TEXTE DE LA PAGE:

◆ ◆ ◆

Homélie - Père Ludovic Frère - Recteur Notre Dame du Laus -Sunday 22 November - Roi de l’essentiel Messe du dimanche 22 novembre 2020 – Solennité du Christ Roi de l’univers
Par le père Ludovic Frère, recteurEssentiel et non-essentiel. En France, comme peut-être en d’autres pays depuis lesquels vous participez à cette messe, c’est devenu un grand critère : commerces essentiels ou non-essentiels, déplacements essentiels ou non-essentiels, produits de première nécessité ou non. Au ministère de l’intérieur ou à celui de la santé, j’imagine qu’a été mis en place un service spécifique, grouillant de personnel en pleine agitation depuis des semaines : « le bureau de détermination des essentiels. » Avec des gens très brillants, menant des débats permanents : l’après-shampooing, essentiel ou non essentiel ? Le chocolat, les coiffeurs, la littérature, les biscuits pour chiens… essentiels ou non essentiels ? Les balades en montagne, les Noëls en famille ou la sainte messe… essentiels ou non essentiels ?
On dit aussi que cette pandémie est une occasion favorable pour revenir à l’essentiel. J’y croyais lors du premier confinement. J’en doute un peu désormais, au regard des prises de tête de ces derniers mois pour des futilités… en tous cas dans ma vie personnelle.
Peut-être a-t-on manqué de clarification sur ce qu’on entendait par là : qu’est-ce qui est essentiel ? On ne peut pas revenir à quelque chose si l’on ne sait pas ce que c’est. Pour revenir à l’essentiel, il est nécessaire de le déterminer : qu’est-ce qui est essentiel pour moi ?

◆ ◆ ◆

DONNÉES FOURNIES:

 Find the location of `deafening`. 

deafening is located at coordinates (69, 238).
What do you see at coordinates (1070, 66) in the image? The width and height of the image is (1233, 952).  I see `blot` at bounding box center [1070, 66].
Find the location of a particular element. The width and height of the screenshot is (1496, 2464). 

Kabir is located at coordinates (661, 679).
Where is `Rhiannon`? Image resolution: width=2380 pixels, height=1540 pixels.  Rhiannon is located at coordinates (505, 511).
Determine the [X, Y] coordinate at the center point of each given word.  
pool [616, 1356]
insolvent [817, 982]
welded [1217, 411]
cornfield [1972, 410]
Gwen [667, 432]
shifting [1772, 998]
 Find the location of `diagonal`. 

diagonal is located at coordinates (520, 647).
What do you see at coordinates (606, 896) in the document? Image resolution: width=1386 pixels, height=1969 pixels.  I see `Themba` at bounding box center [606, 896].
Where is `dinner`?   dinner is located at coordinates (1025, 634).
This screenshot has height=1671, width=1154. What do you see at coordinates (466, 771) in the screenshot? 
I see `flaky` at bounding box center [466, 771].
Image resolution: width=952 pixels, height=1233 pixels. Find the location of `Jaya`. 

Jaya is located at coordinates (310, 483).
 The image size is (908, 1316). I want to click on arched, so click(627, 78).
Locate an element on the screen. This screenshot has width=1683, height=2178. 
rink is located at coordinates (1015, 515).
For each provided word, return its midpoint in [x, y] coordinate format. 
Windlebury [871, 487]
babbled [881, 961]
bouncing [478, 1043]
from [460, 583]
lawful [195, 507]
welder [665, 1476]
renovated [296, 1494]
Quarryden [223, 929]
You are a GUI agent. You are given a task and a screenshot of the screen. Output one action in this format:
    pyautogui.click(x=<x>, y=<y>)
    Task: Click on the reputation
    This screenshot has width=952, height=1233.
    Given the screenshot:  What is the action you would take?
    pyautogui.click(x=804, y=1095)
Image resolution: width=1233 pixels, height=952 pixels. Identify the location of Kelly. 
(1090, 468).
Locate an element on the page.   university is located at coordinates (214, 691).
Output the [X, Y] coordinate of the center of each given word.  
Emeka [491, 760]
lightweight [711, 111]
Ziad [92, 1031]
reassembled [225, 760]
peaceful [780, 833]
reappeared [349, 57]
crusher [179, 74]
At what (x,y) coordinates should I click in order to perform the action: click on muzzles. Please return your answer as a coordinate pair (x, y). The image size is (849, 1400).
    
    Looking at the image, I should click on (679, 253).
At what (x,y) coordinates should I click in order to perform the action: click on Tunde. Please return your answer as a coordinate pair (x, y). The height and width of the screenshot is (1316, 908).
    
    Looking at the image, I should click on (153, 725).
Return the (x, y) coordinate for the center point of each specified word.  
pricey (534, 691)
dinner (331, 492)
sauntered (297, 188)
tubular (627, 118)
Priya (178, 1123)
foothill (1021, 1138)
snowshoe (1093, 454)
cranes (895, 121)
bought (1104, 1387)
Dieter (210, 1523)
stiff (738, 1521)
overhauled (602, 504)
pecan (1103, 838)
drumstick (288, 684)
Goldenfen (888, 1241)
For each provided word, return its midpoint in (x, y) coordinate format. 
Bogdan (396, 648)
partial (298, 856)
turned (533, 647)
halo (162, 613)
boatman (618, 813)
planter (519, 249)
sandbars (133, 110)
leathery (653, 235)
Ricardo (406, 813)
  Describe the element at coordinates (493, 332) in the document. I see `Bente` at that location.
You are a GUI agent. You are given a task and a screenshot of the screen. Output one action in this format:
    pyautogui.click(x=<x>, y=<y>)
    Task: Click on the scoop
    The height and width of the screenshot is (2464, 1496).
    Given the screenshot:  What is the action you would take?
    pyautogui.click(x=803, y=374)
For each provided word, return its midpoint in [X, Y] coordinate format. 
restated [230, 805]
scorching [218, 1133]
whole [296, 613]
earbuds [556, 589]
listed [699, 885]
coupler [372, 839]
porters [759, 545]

◆ ◆ ◆

EXERCICES:
1. Traduisez en anglais cette phrase de l'homélie : « On ne peut pas revenir à quelque chose si l'on ne sait pas ce que c'est. »
2. Recopiez un passage de l'homélie : commencez aux mots « On dit aussi » et arrêtez-vous après « essentiel pour moi ? ».
3. Prolongez l'homélie sur l'essentiel après sa dernière phrase.
Les lignes fournies viennent d'une autre source que l'homélie.

RÉPONSES ATTENDUES:
1. You cannot go back to something if you don't know what it is.

2.
On dit aussi que cette pandémie est une occasion favorable pour revenir à l’essentiel. J’y croyais lors du premier confinement. J’en doute un peu désormais, au regard des prises de tête de ces derniers mois pour des futilités… en tous cas dans ma vie personnelle.
Peut-être a-t-on manqué de clarification sur ce qu’on entendait par là : qu’est-ce qui est essentiel ? On ne peut pas revenir à quelque chose si l’on ne sait pas ce que c’est. Pour revenir à l’essentiel, il est nécessaire de le déterminer : qu’est-ce qui est essentiel pour moi ?

3.
Le temps du confinement peut alors nous permettre de faire la liste de nos essentiels ; et une fois cette liste effectuée, la comparer à nos activités de la semaine ou de l’année pour voir si nous allons effectivement à l’essentiel. Si vous êtes confinés en couple ou en famille, vous pourriez vous y essayer aujourd’hui. Que chacun fasse la liste de 10 choses qui sont pour lui essentielles ; puis vous comparez mutuellement vos listes, vous les discutez, pour aboutir – pourquoi pas – à une liste essentielle commune à votre couple ou à votre famille ; comme un projet de vie pour la semaine qui commence ou pour l’Avent qui approche. Qu’est-ce qui est essentiel pour vous ?
* * *
L’essentiel, c’est ce qui touche à l’essence, au fond de l’être. Il ne peut donc y avoir de distinction entre l’essentiel et le non-essentiel sans écouter ce qui habite au fond de l’être humain. Autrement dit, il n’y a pas d’essentiel sans un sens donné à ce que nous faisons et à ce que nous sommes ; pas d’essentiel sans viser une finalité.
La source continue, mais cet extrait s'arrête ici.